Quelle est la situation sociale de « vos filles » ?
Ce sont des filles qui en général ne sont pas dans des situations d’extrême pauvreté, mais tout de même dans le besoin. La plupart d’entre elles ont accès à tout : la santé, l’éducation, et beaucoup trouvent du travail.
Par ailleurs un certain nombre se découvrent des choix sexuels différents qui viennent s’ajouter aux difficultés.
Il ne faut pas oublier que nous travaillons avec des adolescents, et ce n'est pas simple de maintenir et canaliser leur attention.
On fait d’abord tomber un grand préjugé, celui que les femmes ne peuvent pas travailler en équipe, que nous devenons hystériques et qu’on va s’entretuer.
Votre approche ne se limite pas à la seule pratique du football féminin ?
Nous cherchons à jouer au football et à jouer bien ! À générer des liens solides à travers la pratique de ce sport. Car il aide à augmenter l’estime de soi. Nous travaillons l’entrainement et la pratique du football puis nous passons à la parole et à l’écoute avec les assistantes sociales. Cela se fait portes fermées pour préserver l’intimité des joueuses, dans un espace essentiellement dédié aux femmes.
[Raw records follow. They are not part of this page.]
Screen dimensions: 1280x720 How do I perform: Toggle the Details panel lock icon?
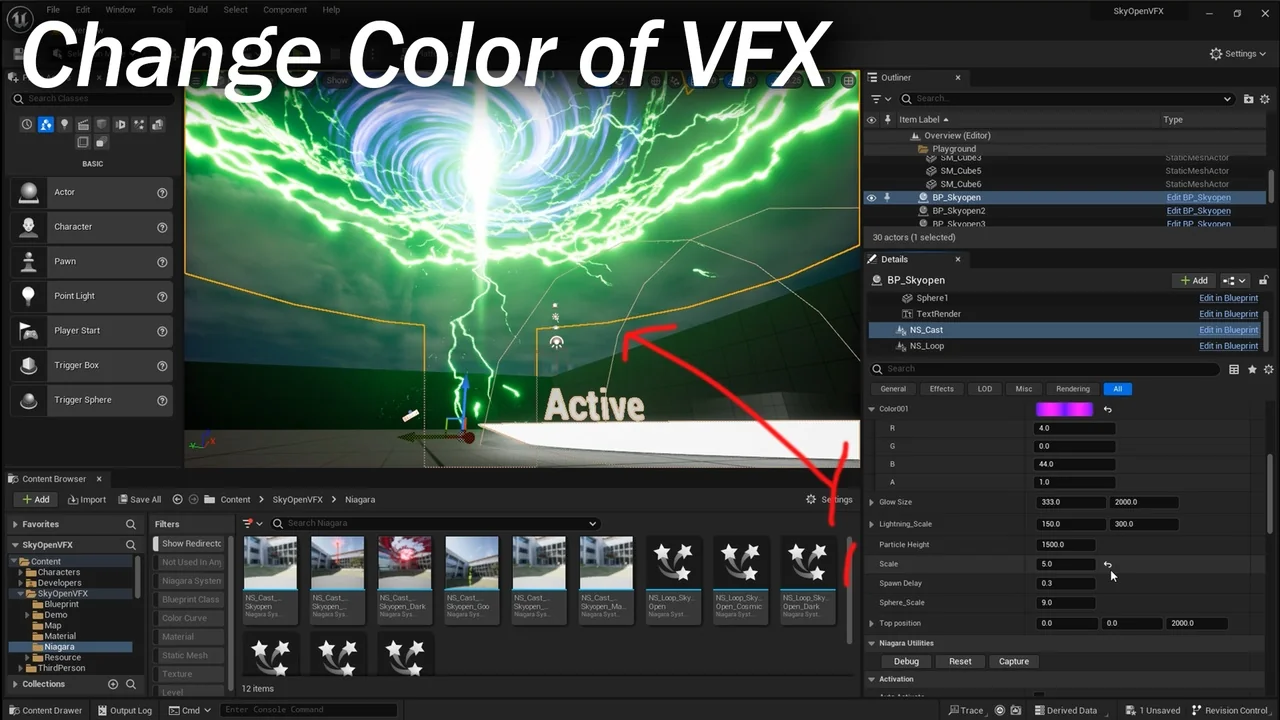[x=1264, y=281]
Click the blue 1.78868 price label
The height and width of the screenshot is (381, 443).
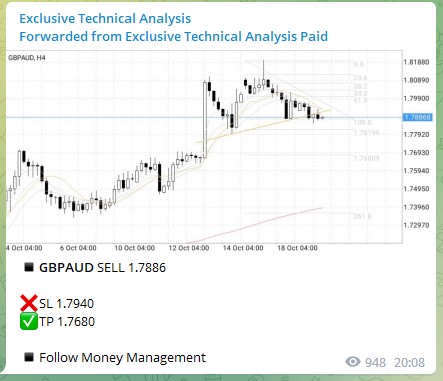(418, 117)
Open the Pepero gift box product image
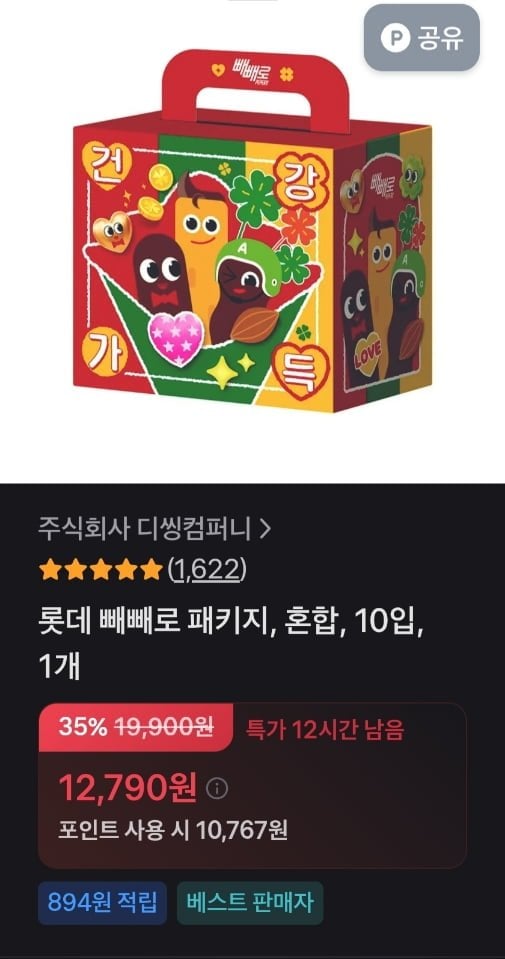Image resolution: width=505 pixels, height=959 pixels. (x=252, y=231)
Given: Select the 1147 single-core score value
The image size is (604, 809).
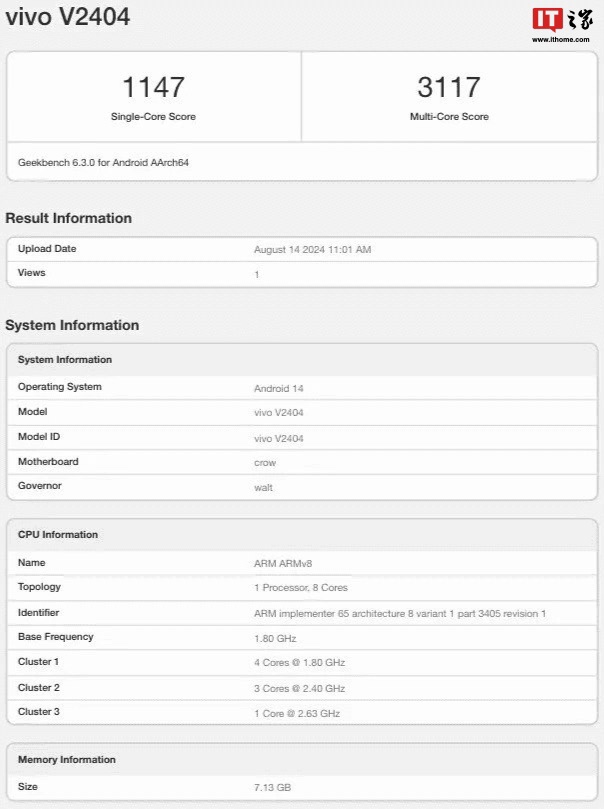Looking at the screenshot, I should [153, 87].
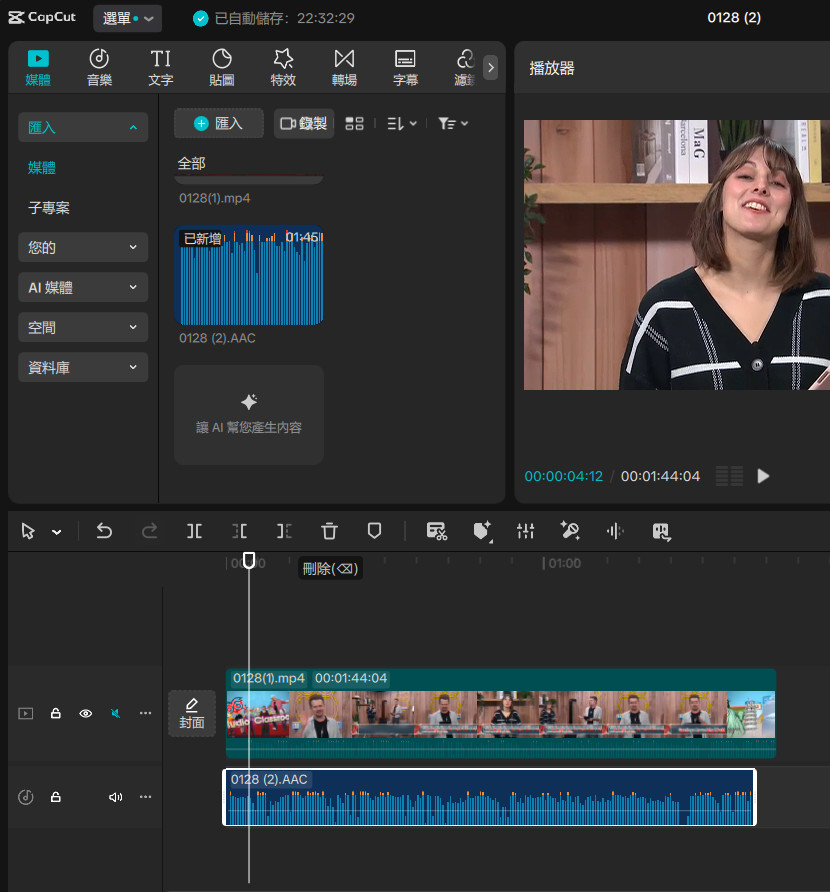
Task: Hide the video track using the eye icon
Action: (86, 714)
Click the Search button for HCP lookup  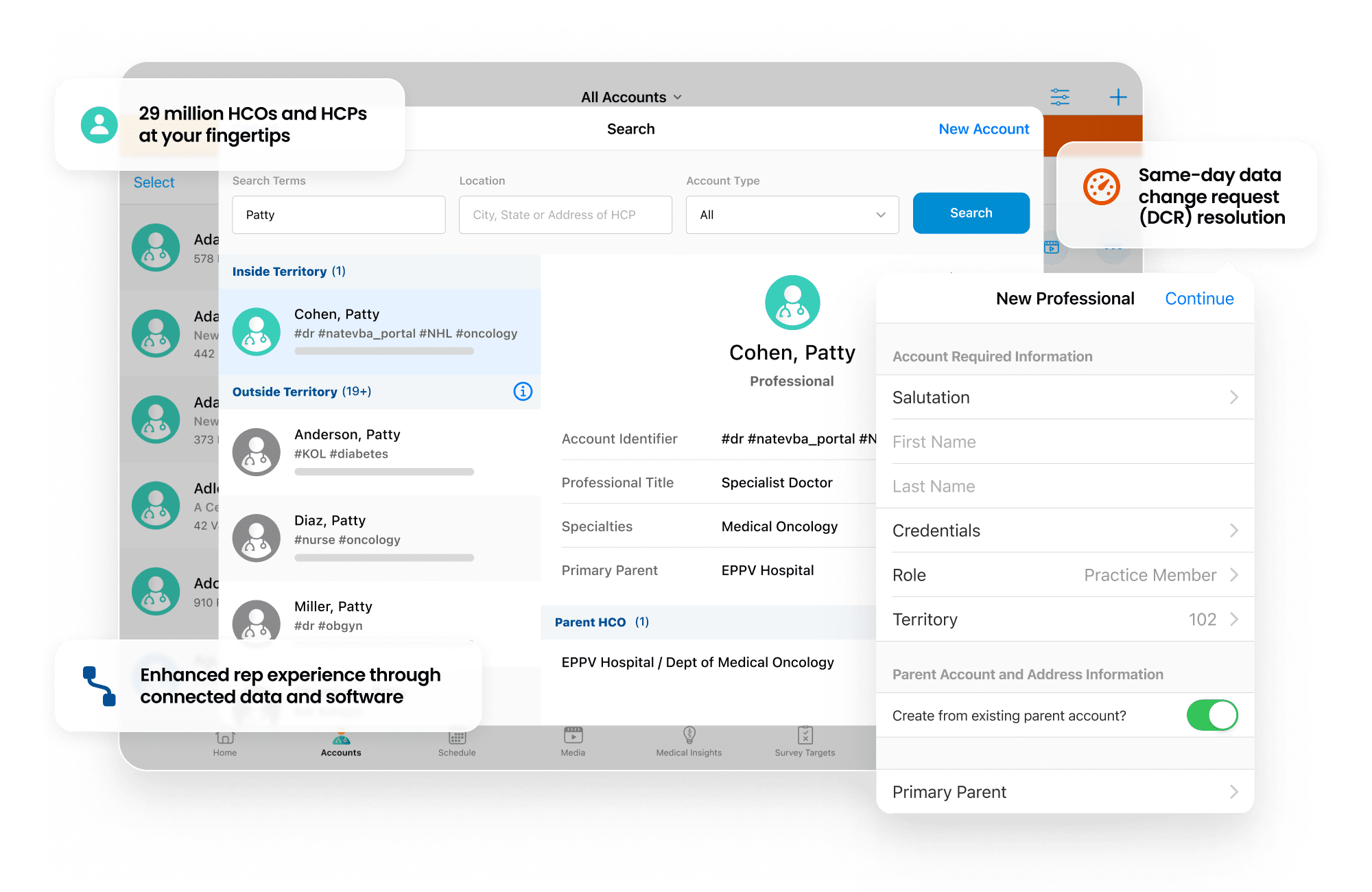(x=970, y=214)
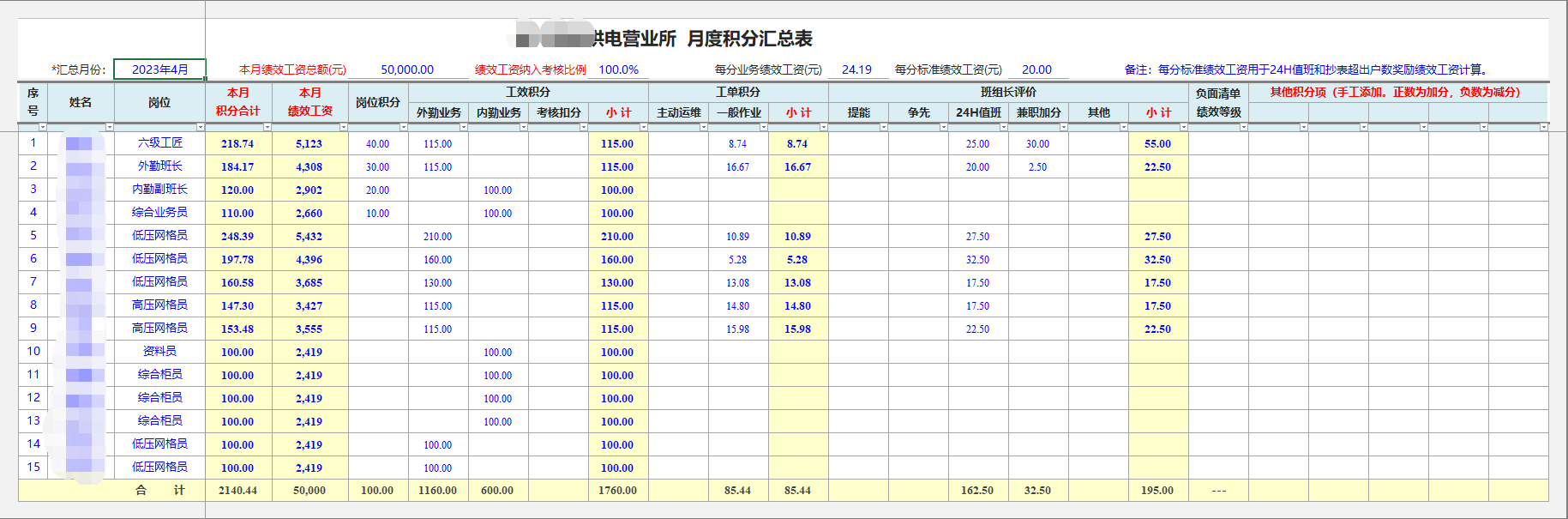The image size is (1568, 519).
Task: Open the 姓名 column filter dropdown
Action: coord(109,127)
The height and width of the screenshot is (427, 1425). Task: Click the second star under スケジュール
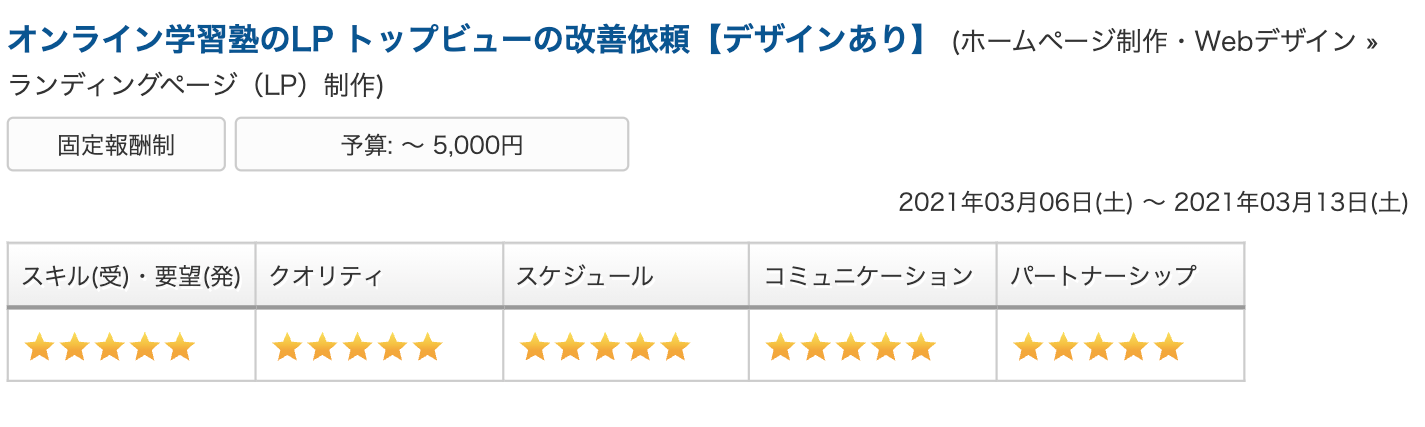pos(570,347)
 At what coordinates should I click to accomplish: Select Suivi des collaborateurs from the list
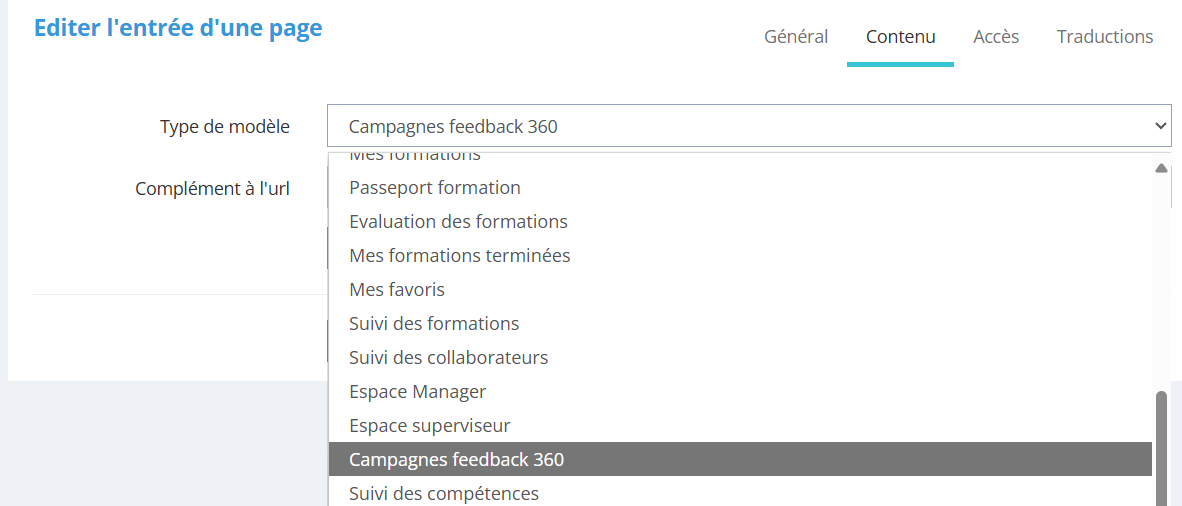(x=448, y=358)
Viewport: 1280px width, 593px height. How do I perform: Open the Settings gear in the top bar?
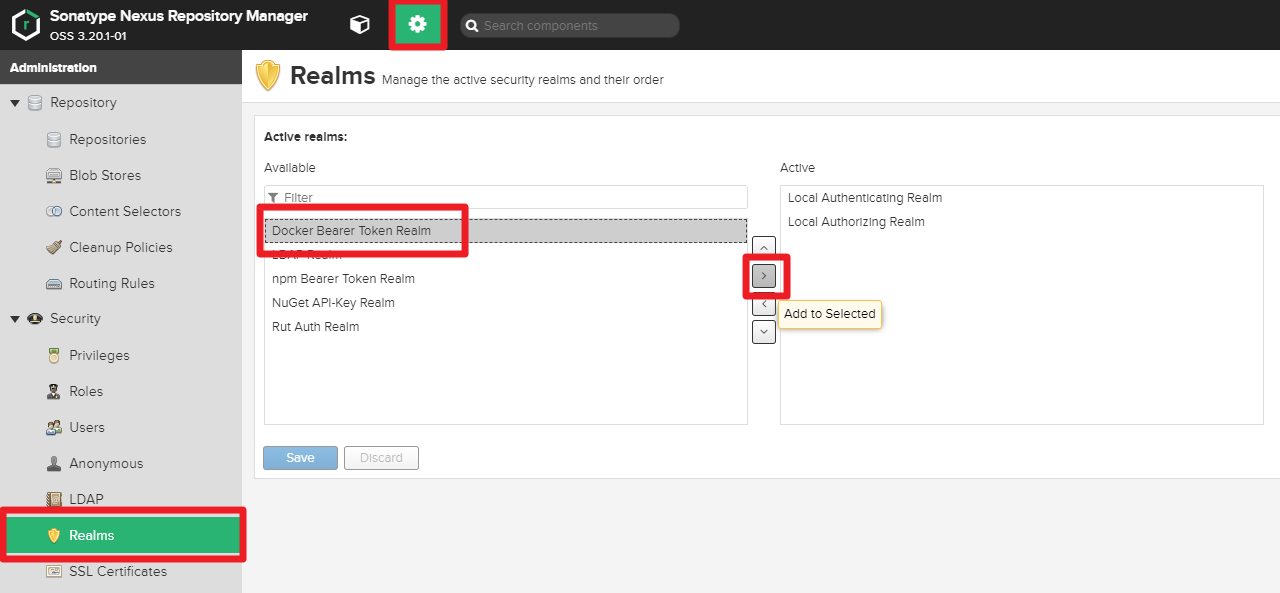(417, 24)
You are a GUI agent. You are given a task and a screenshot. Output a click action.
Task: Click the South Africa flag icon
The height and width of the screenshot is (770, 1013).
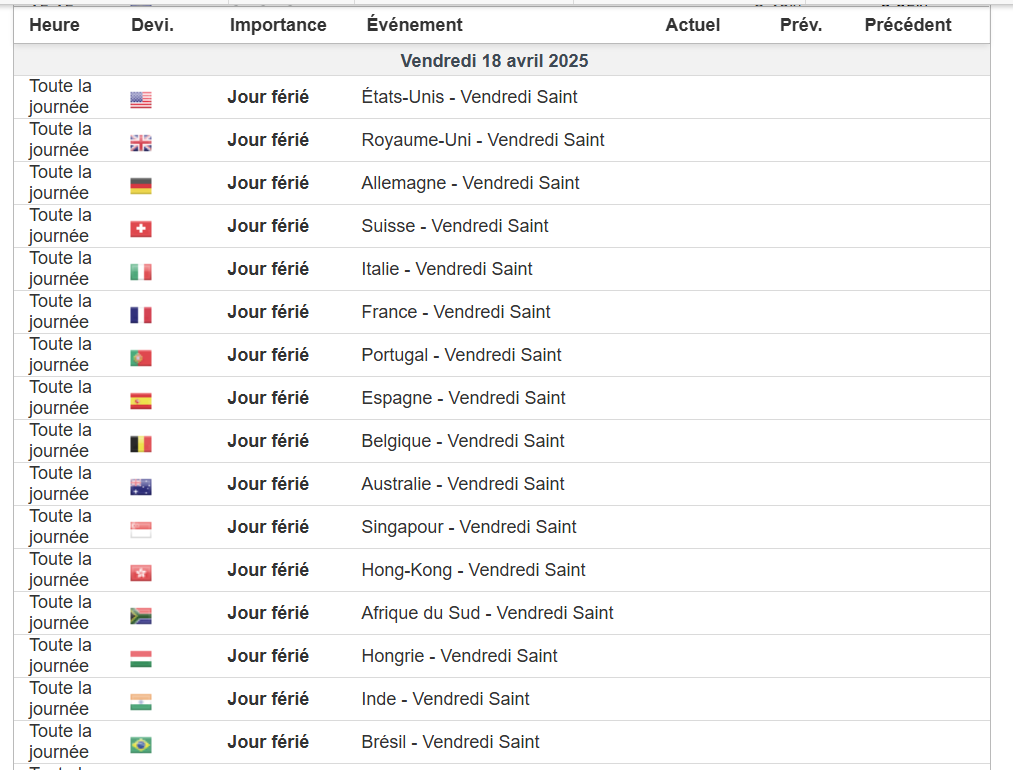[x=141, y=616]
Ce que nous cherchons ici, c’est la résolution des conflits, c’est trouver les moyens pour les surmonter puisque dans certaines communautés il y a beaucoup de violence. On peut aussi parler de choses qui se sont passées pendant le mach et que nous voulons changer. Il est essentiel pour nous que des jeunes filles apprennent à faire se faire entendre et qu’elles puissent se regarder droit dans les yeux.
Pourquoi ?
Parce que en Argentine, nous avons vécu des périodes dévastatrices, d’abord la dictature militaire (1976 – 1983 ndlr) et ensuite les années du néolibéralisme qui ont complètement détruit le tissu social. Nous vivons depuis 2003 une reconstruction totale du pays. On doit rétablir les bases sociales. Nous devons remplacer la suspicion par la confiance. Nous devons redevenir solidaires et nous leur apprenons ces valeurs grâce au football.
Nos filles doivent apprendre à se construire ou se penser à partir de la collectivité et c’est très laborieux, car elles appartiennent à une génération qui ne se sent pas concernée par autrui. Elles connaissent des difficultés de travail, subissent des grossesses très jeunes et elles ont tendance à se renfermer. Très individualistes, même dans le contexte de pauvreté, elles arrivent sur le terrain de jeu avec des casques et leur musique et elles n’écoutent pas les autres. Il n’y a pas de perception de « l’autre ». Alors nous devons commencer à travailler avec ces choses là.
Elles doivent comprendre que pour construire une équipe de football nous avons autant besoin de celle qui n’est pas très bonne dans les « passes » mais qui court beaucoup, afin que celle qui mène le ballon vers le but puisse bien le faire, et que pour faire une passe, par exemple j’ai besoin de quelqu’un d’autre…
L’Argentine, ces sept dernières années a connu une croissance soutenue et un programme de politiques publiques offensif, mais malgré cela, je pense qu’on ne peut pas prétendre en si peu de temps résoudre toute ces questions de fond.
Avez-vous réussi à concilier travail et passion pour le football ?
Il est très difficile qu’une femme puisse devenir entraîneuse de football et qu’elle puisse en vivre. Moi, grâce à ce programme, j’ai pu construire mon discours et définir ma profession.
De ce point de vue je suis très reconnaissante au Centre de la Femme, à mes collègues et aussi à toutes les filles avec lesquelles j’ai gardé des liens pendant toutes ces années.
J’ai commencé en 2003 quand elles avaient 11-12 ans et maintenant elles ont 18, 19, 20 ans et elles continuent à venir. J’en suis très fière.
Qu'est-ce qu’il vous reste à faire ?
Nous travaillons pour nous sentir fières de nos quartiers, de notre histoire, de ce que nous sommes. Nous voulons une égalité dans les rapports garçons et filles. Nous avons réussi à instaurer un horaire d’entraînement réservés aux filles dans la Villa 31, c’est une façon pour elles de conquérir l’espace public. Nous voulons qu’elles sortent de chez elles, malgré les tâches domestiques, parce qu’à la différence des garçons quand ils rentrent de l’école, ils resortent immédiatement jouer dans la rue. Nous voulons créer notre propre club féminin, chose essentielle pour construire une culture féminine autour du football. Nous rêvons d’un grand « centre » où nous pourrons faire évoluer les mentalités et les relations de genres et sport.